Roy博士によるオンデマンド・ウェビナー「ヒト幹細胞(hSC)エンジニアリングワークフローにおけるCloneSelectシングルセルプリンターとCloneSelectイメージャーを用いた単クローン性の保証」にご参加ください。

  1. Roy, Gargi, et al. "Sequential screening by ClonePix FL and intracellular staining facilitate isolation of high producer cell lines for monoclonal antibody manufacturing." Journal of immunological methods 451 (2017): 100-110.Roy, Gargi, et al. "Sequential screening by ClonePix FL and intracellular staining facilitate isolation of high producer cell lines for monoclonal antibody manufacturing." Journal of immunological methods 451 (2017): 100-110.

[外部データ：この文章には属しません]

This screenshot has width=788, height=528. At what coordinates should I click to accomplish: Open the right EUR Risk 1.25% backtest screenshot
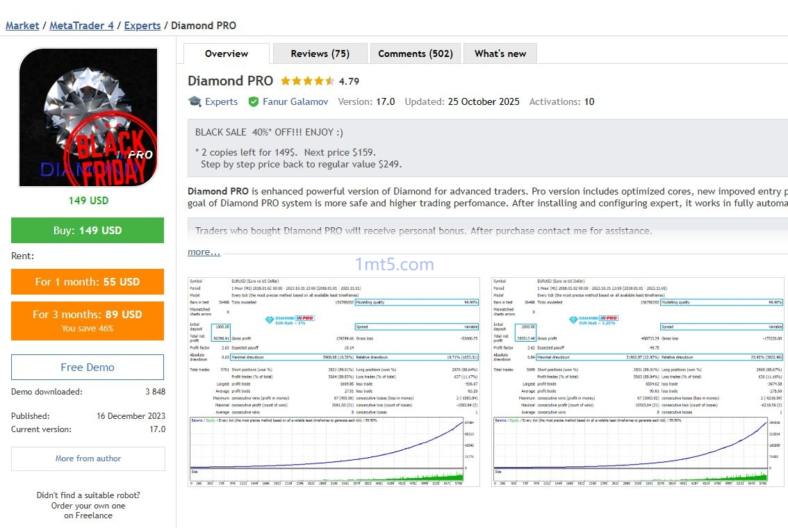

  2. Frank, Richard T et al. “Concise review: stem cells as an emerging platform for antibody therapy of cancer.” Stem cells (Dayton, Ohio) vol. 28,11 (2010): 2084-7. doi:10.1002/stem.513.Frank, Richard T et al. “Concise review: stem cells as an emerging platform for antibody therapy of cancer.” Stem cells (Dayton, Ohio) vol. 28,11 (2010): 2084-7. doi:10.1002/stem.513.